_Records drawn from a dataset_
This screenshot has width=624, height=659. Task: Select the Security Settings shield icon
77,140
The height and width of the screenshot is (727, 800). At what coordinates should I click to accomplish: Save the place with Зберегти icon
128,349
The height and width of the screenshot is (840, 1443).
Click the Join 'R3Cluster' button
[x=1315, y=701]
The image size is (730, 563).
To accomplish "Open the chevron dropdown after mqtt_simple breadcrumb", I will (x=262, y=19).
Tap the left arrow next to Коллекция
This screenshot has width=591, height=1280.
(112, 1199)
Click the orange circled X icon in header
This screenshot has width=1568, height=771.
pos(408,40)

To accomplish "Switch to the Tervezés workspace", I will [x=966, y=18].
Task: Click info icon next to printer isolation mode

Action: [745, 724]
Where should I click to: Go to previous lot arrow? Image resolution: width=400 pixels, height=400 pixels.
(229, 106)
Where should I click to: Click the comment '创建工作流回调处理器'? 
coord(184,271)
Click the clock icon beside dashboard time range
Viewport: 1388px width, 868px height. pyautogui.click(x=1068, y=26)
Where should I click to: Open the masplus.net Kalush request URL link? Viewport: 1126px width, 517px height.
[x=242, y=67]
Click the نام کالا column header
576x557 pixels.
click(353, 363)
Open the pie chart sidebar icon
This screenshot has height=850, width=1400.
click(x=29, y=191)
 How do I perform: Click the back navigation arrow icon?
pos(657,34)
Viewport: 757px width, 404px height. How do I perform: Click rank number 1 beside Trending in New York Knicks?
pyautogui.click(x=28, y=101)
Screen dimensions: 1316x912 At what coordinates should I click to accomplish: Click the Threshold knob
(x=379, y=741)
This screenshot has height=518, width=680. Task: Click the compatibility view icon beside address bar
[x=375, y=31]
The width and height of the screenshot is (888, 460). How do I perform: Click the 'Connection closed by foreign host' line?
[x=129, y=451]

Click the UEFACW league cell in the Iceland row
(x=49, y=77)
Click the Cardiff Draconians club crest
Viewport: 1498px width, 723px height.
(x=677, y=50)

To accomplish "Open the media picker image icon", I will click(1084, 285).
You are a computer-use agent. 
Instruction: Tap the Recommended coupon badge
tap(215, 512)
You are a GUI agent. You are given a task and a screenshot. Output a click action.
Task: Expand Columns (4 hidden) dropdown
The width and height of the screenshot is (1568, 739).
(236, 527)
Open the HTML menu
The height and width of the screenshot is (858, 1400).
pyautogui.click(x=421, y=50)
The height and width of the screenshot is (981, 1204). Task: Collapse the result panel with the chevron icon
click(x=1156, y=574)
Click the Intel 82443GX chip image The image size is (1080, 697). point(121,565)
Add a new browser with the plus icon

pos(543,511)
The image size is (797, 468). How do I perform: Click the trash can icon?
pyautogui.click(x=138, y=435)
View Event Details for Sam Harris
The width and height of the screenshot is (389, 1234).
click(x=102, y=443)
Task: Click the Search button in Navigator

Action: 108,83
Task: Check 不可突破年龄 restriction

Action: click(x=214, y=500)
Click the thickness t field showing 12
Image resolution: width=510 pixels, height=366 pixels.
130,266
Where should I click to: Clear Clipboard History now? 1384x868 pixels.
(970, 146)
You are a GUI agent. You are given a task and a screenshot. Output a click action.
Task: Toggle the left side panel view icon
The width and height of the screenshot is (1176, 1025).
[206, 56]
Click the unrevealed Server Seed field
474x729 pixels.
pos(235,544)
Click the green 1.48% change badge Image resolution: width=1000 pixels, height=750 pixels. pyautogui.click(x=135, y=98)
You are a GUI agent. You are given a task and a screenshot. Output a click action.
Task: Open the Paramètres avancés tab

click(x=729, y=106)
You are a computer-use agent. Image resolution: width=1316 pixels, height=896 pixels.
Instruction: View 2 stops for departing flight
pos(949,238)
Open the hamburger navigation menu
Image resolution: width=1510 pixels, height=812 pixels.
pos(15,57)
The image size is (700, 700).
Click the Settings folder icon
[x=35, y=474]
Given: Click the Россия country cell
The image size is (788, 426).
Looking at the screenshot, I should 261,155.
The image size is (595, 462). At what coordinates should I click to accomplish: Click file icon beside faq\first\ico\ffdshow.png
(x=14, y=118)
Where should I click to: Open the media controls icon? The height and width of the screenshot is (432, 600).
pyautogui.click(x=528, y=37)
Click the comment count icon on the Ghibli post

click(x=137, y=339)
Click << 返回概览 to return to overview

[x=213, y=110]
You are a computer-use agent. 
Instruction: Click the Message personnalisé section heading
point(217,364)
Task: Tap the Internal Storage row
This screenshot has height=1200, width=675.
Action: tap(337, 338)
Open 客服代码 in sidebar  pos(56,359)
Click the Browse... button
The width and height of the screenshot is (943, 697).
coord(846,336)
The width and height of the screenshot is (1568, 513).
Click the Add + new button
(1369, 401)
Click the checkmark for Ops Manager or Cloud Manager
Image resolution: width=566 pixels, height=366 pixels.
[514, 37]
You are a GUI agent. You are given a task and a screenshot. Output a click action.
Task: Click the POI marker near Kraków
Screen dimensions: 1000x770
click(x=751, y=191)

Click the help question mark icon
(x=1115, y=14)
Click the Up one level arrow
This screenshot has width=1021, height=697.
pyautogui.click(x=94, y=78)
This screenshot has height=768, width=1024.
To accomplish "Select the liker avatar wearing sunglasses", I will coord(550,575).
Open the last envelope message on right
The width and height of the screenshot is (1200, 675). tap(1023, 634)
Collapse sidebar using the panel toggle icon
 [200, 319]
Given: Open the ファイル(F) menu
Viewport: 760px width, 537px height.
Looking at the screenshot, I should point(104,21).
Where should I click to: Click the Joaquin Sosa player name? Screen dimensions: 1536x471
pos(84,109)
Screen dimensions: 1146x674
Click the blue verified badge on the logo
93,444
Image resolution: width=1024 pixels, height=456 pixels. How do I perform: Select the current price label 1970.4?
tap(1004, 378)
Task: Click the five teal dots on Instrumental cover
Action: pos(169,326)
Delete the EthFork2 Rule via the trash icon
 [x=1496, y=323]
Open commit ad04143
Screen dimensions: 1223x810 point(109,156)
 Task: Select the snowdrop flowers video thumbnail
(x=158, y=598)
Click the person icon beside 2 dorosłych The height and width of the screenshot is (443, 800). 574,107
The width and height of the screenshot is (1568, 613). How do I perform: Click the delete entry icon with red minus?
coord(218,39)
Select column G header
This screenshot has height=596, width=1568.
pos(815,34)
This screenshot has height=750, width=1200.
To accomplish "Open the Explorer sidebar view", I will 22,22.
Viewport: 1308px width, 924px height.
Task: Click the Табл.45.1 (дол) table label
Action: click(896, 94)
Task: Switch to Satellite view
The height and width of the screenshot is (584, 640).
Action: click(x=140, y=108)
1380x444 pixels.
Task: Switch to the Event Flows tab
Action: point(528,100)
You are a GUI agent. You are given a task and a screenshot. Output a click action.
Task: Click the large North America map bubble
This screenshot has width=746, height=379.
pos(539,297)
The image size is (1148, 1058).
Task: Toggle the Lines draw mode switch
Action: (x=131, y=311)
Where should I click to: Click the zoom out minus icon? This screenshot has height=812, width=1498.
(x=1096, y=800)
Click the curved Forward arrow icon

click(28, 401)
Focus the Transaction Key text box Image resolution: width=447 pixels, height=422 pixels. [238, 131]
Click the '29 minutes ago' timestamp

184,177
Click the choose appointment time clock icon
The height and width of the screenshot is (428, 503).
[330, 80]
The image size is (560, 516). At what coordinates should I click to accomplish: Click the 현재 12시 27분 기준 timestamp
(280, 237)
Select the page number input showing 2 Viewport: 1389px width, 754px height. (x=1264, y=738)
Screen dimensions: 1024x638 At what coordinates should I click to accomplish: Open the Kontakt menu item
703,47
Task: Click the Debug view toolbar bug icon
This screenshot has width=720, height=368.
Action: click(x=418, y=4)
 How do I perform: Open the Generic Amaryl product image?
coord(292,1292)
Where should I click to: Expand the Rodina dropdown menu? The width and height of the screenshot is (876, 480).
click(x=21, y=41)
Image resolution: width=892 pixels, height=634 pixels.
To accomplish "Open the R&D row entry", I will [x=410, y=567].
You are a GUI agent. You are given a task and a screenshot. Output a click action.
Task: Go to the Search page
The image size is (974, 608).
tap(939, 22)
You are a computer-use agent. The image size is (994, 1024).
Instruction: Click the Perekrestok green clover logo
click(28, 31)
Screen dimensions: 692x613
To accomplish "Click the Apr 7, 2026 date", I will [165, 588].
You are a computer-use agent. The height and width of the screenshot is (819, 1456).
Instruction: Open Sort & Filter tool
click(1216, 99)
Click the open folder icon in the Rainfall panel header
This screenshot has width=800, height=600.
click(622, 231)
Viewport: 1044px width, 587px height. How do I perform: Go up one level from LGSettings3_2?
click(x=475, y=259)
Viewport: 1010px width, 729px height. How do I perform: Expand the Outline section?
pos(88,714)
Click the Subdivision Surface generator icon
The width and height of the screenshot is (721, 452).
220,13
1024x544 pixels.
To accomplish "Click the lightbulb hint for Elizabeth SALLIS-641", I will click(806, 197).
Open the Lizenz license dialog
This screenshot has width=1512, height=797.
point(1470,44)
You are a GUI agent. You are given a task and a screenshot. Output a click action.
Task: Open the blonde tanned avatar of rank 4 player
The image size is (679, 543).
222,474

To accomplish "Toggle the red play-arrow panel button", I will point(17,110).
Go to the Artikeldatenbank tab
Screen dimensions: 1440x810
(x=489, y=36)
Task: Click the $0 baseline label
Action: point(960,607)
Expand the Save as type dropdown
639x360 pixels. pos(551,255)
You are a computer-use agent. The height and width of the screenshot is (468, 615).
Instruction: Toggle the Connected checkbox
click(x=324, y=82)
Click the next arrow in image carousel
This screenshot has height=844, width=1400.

_THE PROBLEM_
Please copy every line of the records above in which "avatar" appears.

_EXPECTED ANSWER_
To accomplish "Select the liker avatar wearing sunglasses", I will coord(550,575).
Task: Open the blonde tanned avatar of rank 4 player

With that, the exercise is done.